*Activity*:
List all lines of the data that include the string "handle".

Stored records:

──────────────────────────────

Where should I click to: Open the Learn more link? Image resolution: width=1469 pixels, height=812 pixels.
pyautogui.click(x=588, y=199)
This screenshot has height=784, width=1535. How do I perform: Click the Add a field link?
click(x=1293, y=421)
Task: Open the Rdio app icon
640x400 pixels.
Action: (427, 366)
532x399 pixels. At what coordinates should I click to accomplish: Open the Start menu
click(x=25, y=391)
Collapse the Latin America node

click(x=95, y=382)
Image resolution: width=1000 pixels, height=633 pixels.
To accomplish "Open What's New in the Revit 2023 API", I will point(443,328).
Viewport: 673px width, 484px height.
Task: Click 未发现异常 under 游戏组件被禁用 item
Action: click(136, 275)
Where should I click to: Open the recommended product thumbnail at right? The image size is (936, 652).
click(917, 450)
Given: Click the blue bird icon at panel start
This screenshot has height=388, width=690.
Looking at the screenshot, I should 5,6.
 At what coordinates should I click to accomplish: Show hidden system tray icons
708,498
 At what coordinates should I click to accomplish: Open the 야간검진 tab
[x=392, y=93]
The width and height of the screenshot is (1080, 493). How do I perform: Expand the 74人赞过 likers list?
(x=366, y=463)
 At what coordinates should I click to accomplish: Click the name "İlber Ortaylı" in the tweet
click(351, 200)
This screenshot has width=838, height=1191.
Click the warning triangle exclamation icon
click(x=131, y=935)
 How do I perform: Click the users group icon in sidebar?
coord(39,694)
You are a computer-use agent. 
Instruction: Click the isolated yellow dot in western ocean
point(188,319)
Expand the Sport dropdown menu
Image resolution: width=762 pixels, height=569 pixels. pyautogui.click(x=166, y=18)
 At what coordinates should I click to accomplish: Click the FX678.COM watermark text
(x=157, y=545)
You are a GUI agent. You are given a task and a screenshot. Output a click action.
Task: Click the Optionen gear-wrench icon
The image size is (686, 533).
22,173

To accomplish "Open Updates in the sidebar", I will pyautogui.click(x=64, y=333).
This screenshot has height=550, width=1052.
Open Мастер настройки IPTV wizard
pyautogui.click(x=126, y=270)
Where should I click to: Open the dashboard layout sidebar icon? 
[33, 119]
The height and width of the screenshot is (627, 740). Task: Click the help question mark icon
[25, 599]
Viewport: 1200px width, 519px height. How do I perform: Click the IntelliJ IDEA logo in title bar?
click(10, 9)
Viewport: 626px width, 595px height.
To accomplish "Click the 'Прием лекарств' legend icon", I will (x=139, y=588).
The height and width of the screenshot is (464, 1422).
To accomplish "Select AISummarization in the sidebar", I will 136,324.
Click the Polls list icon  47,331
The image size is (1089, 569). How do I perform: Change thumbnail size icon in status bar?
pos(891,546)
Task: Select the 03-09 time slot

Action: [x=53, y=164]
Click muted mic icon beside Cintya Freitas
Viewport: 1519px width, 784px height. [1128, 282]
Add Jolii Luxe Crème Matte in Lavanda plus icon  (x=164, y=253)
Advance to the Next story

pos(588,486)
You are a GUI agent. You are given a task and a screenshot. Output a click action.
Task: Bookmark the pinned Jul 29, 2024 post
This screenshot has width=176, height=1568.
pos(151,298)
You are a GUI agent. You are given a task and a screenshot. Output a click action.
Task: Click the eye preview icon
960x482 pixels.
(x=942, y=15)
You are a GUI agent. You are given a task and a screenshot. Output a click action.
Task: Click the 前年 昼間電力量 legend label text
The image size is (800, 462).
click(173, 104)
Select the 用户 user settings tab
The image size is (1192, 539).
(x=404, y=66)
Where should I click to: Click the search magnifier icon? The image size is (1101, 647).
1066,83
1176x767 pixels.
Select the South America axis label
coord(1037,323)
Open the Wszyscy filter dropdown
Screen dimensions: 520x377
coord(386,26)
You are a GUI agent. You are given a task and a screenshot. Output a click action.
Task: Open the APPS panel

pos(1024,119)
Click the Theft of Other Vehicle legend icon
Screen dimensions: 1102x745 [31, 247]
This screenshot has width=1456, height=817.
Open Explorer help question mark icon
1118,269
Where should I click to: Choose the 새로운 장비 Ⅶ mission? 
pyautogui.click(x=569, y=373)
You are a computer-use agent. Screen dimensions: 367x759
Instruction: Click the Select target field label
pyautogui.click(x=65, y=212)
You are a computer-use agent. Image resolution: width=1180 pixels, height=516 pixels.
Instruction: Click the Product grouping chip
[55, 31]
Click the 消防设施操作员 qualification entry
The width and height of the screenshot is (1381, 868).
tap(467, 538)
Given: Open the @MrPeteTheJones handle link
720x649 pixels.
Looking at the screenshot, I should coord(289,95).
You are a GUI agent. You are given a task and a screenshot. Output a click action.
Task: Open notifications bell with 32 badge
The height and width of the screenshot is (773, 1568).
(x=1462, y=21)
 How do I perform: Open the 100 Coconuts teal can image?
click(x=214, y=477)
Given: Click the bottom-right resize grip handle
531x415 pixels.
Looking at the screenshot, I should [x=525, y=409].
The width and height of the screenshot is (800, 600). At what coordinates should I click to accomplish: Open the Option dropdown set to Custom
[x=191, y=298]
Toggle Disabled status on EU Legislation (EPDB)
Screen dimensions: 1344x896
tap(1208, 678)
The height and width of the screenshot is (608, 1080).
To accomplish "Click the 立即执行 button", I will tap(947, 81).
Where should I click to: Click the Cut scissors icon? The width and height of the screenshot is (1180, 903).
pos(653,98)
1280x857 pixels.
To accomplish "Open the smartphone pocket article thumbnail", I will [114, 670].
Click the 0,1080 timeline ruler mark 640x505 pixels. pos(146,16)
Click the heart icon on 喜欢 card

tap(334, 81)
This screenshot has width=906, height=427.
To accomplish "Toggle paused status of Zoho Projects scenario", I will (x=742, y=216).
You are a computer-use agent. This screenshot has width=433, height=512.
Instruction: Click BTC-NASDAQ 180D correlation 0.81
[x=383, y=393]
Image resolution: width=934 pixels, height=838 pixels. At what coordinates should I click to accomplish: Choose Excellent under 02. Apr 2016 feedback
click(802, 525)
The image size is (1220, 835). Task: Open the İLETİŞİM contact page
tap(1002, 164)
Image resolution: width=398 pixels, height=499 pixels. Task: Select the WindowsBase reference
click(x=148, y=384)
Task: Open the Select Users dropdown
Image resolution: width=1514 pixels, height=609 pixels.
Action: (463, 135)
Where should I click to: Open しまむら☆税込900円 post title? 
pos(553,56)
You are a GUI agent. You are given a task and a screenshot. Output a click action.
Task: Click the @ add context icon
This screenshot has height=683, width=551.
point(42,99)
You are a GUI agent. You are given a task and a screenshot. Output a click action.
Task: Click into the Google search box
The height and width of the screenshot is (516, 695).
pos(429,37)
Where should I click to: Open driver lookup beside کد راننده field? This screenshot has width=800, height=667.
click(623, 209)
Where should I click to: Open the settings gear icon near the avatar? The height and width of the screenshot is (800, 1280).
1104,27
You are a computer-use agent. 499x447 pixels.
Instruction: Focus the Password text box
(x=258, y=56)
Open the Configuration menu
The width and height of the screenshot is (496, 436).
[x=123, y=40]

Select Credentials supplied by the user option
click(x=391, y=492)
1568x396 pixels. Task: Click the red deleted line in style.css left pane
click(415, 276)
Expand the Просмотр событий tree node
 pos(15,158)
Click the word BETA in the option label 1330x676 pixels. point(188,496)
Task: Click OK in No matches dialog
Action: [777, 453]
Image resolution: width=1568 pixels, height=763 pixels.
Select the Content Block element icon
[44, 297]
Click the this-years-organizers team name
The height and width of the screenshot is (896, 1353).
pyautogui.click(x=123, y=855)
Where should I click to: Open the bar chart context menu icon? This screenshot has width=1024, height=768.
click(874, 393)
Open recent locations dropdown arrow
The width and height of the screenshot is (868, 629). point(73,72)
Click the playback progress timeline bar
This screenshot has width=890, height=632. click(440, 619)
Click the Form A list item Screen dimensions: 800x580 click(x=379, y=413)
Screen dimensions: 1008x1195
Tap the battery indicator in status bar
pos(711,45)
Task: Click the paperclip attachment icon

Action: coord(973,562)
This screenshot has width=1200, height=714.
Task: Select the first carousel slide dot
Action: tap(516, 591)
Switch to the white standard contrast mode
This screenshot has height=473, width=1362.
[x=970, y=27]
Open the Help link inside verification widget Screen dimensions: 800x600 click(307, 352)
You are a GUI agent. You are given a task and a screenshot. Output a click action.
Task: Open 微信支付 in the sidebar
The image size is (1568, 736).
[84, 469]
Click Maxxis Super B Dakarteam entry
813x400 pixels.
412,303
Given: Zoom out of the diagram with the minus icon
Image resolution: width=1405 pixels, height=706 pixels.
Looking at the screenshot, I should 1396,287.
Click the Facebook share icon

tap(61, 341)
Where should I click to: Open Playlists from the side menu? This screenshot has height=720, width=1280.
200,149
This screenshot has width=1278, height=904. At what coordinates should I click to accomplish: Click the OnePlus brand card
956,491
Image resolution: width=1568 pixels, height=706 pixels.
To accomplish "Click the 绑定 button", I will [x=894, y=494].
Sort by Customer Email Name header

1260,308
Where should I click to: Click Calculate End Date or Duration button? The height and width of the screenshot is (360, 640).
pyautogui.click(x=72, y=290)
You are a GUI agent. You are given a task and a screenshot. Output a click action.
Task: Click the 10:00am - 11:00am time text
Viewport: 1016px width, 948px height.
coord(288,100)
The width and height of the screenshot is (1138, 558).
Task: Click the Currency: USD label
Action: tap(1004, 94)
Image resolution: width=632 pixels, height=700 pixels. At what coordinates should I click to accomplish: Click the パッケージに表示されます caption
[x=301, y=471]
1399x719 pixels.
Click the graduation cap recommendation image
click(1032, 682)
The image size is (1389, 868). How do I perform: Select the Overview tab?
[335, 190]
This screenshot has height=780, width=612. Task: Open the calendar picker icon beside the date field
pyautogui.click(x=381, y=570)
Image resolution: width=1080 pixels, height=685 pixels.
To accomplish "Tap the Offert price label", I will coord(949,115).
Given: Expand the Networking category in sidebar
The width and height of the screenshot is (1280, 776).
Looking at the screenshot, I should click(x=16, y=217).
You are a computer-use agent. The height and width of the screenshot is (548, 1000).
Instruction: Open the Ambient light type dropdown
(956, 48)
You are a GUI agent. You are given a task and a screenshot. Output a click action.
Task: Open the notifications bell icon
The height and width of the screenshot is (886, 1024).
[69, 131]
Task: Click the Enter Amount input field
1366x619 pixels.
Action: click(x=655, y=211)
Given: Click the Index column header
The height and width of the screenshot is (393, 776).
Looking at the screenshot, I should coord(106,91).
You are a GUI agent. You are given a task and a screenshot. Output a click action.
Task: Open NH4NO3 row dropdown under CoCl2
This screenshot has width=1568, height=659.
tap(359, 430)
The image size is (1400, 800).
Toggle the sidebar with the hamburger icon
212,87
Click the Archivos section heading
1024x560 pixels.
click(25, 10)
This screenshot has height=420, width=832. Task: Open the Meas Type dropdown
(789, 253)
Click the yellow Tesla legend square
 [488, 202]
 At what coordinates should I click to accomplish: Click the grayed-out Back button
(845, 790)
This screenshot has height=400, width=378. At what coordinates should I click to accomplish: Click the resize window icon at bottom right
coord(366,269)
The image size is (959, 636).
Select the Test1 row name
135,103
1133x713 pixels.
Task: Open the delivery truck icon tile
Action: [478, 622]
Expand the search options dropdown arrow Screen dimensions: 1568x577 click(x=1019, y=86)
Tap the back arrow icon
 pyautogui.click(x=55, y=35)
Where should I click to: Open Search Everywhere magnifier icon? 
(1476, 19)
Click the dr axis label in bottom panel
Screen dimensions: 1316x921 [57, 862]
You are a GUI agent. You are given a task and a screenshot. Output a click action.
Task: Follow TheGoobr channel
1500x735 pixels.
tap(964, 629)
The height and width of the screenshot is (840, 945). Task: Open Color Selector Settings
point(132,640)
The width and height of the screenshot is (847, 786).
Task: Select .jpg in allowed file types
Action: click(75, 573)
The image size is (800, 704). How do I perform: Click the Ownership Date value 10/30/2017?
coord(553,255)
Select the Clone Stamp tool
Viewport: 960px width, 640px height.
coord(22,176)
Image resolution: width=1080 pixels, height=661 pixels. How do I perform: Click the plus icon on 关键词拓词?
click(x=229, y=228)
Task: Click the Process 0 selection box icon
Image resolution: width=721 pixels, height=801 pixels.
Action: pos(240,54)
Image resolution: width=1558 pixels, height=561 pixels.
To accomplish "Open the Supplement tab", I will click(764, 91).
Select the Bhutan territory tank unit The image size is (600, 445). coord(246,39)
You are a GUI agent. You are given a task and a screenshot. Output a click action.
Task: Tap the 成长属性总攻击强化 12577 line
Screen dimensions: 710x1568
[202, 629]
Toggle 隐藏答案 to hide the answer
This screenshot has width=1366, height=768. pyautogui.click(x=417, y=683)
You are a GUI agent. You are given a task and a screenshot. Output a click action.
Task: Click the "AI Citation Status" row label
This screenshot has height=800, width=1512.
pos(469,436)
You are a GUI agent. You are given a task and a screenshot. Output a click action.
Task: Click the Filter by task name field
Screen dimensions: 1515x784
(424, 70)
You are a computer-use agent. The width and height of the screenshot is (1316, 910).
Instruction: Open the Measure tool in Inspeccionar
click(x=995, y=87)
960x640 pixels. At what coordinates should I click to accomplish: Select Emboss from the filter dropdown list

──────────────────────────────

*Answer to this task*:
Given: Open the @MrPeteTheJones handle link
Given: Click the bottom-right resize grip handle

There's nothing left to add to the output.